→ GESTELLTE AUFGABE
Übersetze aus dem Forumstext weiter unten diesen Satz ins Englische: „Behandle immer andere so, wie du selber behandelt werden möchtest.“

→ VORLIEGENDER TEXT
◇ ◇ ◇ ◇ ◇

Im Krieg und der Liebe ist alles erlaubt. Wie heisst das Spiel na na? Richtisch WAR. Ich erwarte da von keiner Seite fair play.


----------



## Elindir (7. Januar 2009)

Irn-Bru schrieb:


> So nachdem du mich mehrmals als dumm oder blöd bezeichnet hast, ist für mich diese Diskussion beendet. Du scheinst offenbar nicht in der Lage zu sein vernünftig (erwachsen) zu diskutieren. Hab keinen Bock mehr mich mit so nem kleinen Rotzlöffel wie dir zu unterhalten. Mag sein das man sich heute so auf dem Schulhof unterhält, in einem Forum hat ein derartiger Ton nichts verloren und zeugt zeugt von geistiger Unreife.


Hei hei hei mach mal halblang!

Ich könnt jetzt einige Beleidigungen deinerseits Zitieren! Behandle immer andere so, wie du selber behandelt werden möchtest. Wenn du mit einigen retourschlägen nicht klar kommst, solltest du aber drastisch deine Äußerungen überdenken! Du hast mich als Unfähiger bezeichnet und ich solle ersteinmahl die Fähigkeiten der Zauberinnen richtig verstehen, weiter bezeichnest du mich als minderjähriger Schuhlgänger, behauptest Sachen, wie "ich solle nicht mit Vermutungen(Thesen) Argumentieren" (was mir endgültig reichte. Lies mal die Bedeutung von Argumentieren auf Wikipedia nach!) usw. Also wundere dich nicht, wenn ich meinen Ton deinem Verhalten entsprechend etwas verschärfe!

Also zurück zum Thema!

Ich habe einiges getestet und einen GM gefragt. Leider hat der nicht geantwortet, hat aber netterweise ein Mail geschrieben wo er einiges klar stellt.

Die Zauberin braucht im Moment definitiv KEINE Sichtlinie zur Schattengrube 
Beweis:



			Dieser Inhalt steht nur eingeloggten Mitgliedern zur Verfügung.
        


Das war mein Ticket:


> Ihr Ticket:
> Hallo
> 
> Ich habe einige Fragen bezüglich Bugusing. Ist es erkaubt, mit der Schattengrube an Orte zu casten zu denen man KEINE Sichtlinie hat? zb Hint einer Mauer stehen und auf der anderen Seite die Grube zu casten.

◇ ◇ ◇ ◇ ◇

→ DATENSATZ
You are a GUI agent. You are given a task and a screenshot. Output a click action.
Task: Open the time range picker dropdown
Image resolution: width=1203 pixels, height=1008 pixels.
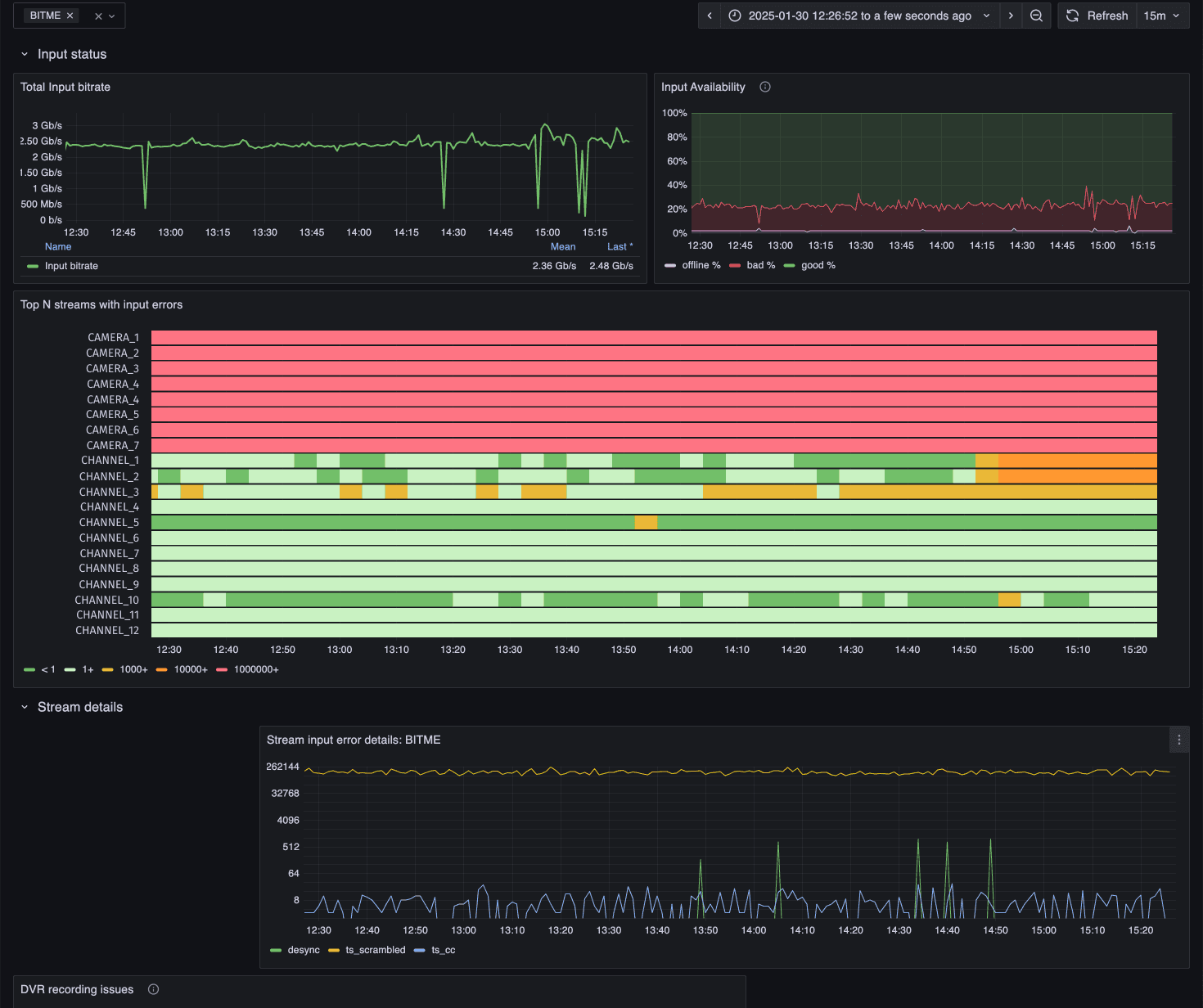(986, 16)
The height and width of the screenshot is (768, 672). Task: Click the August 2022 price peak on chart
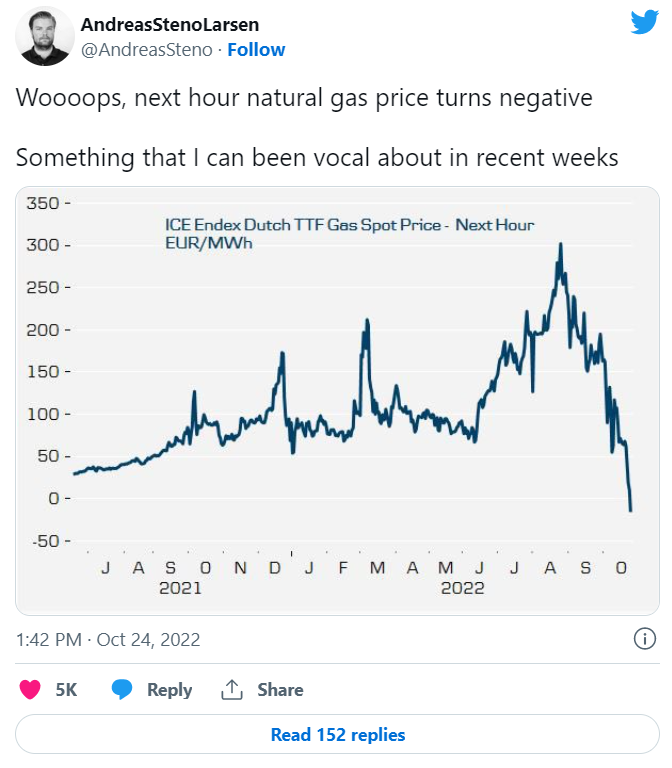(x=560, y=245)
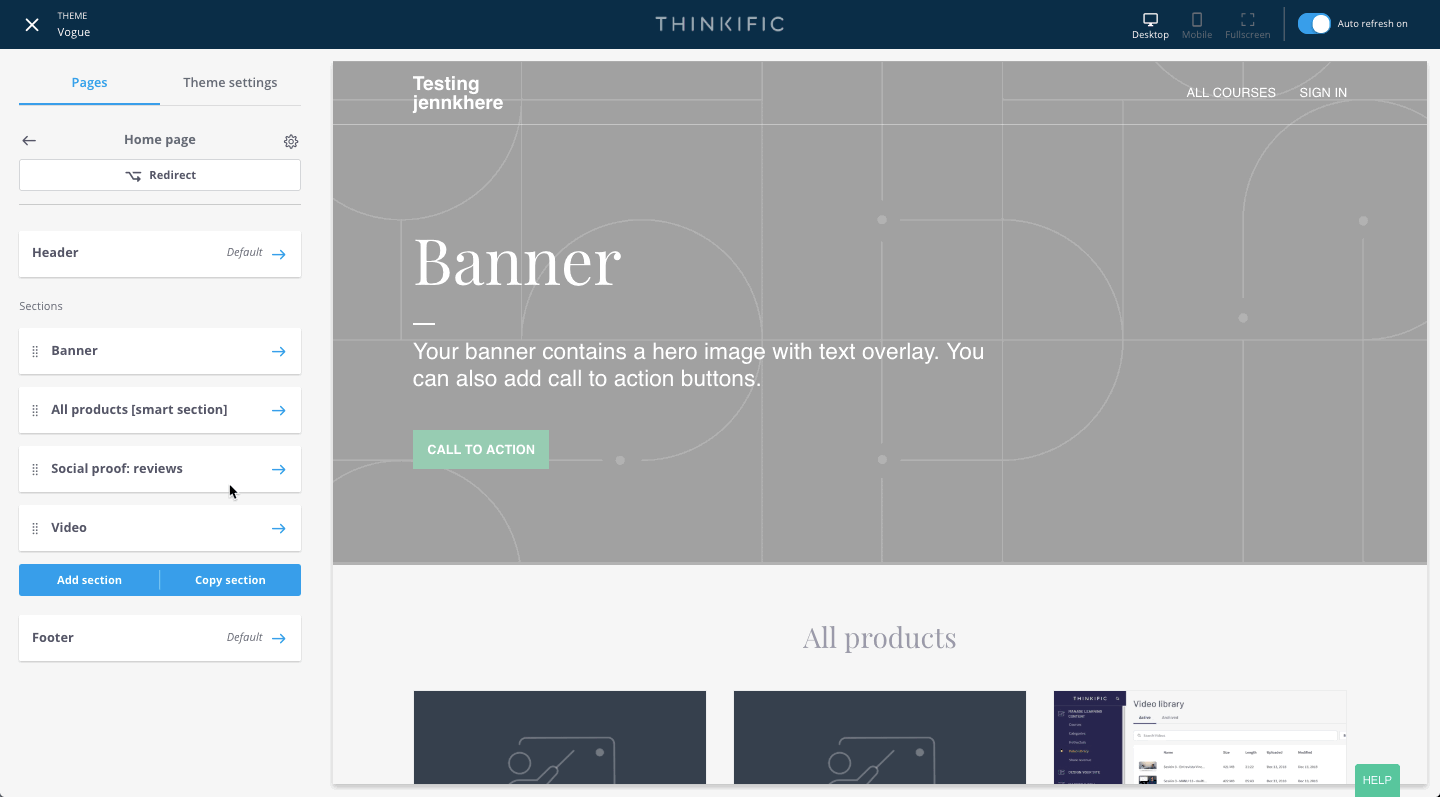1440x797 pixels.
Task: Switch to Mobile preview mode
Action: pos(1196,24)
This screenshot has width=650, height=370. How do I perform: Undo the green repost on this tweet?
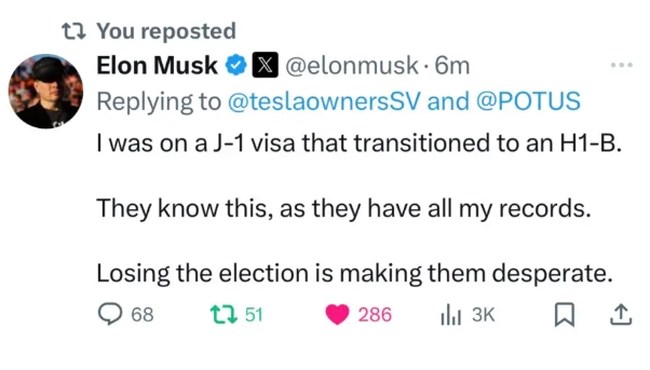[x=224, y=314]
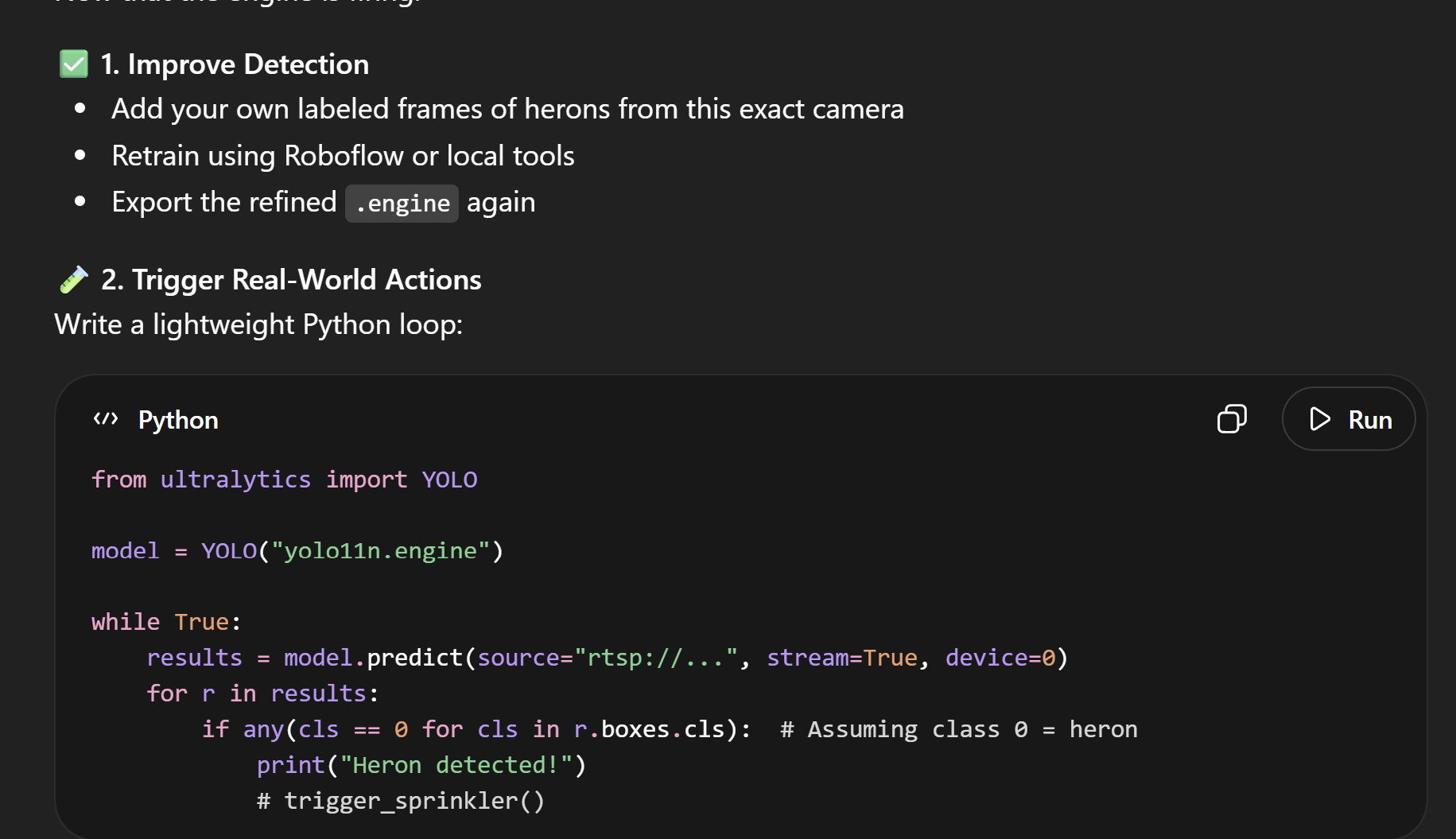Image resolution: width=1456 pixels, height=839 pixels.
Task: Click the play triangle icon inside Run
Action: (1320, 419)
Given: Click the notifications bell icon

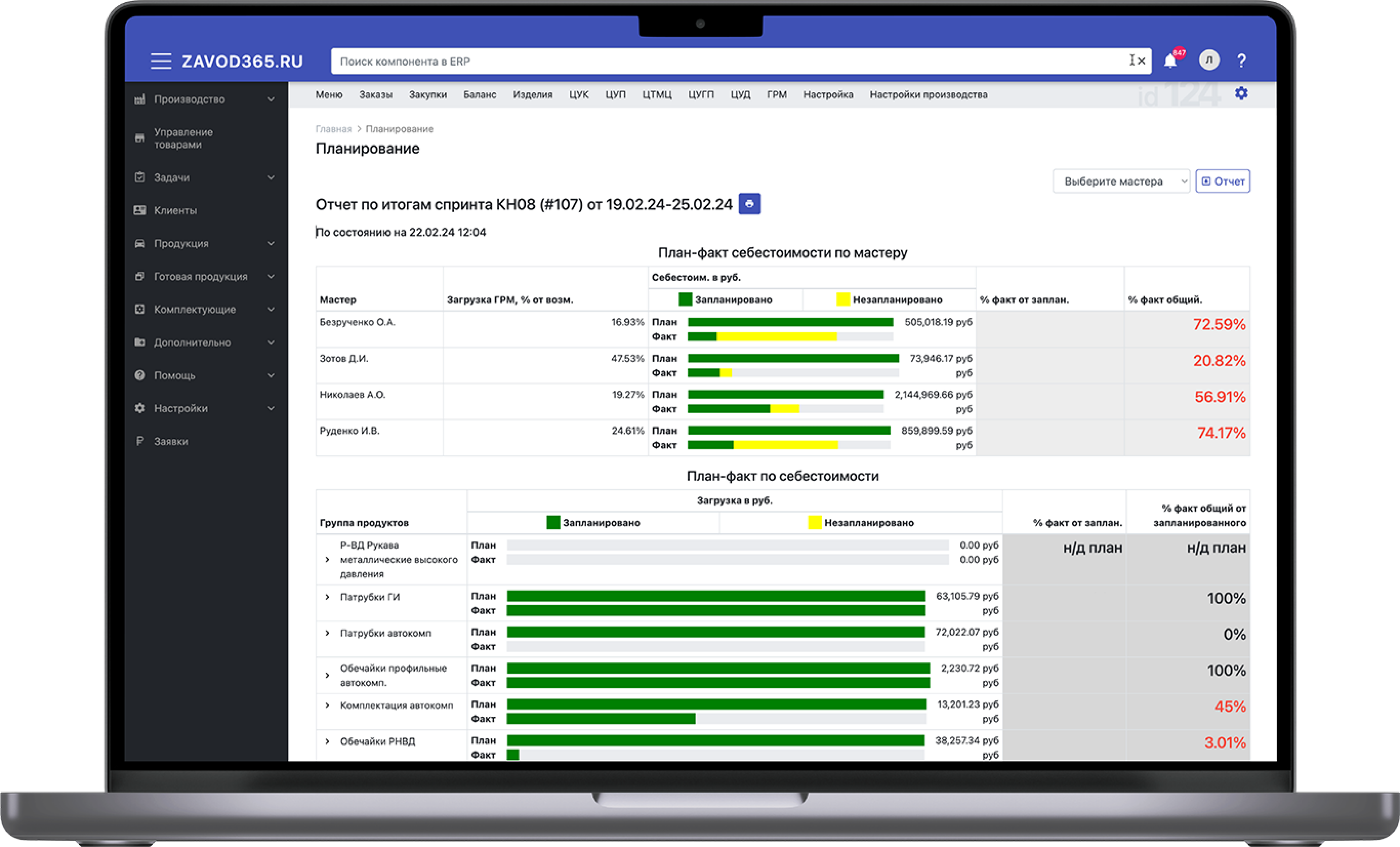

◇ ◇ ◇ ◇ ◇

→ FERTIGE ANTWORT
Always treat others the way you would like to be treated yourself.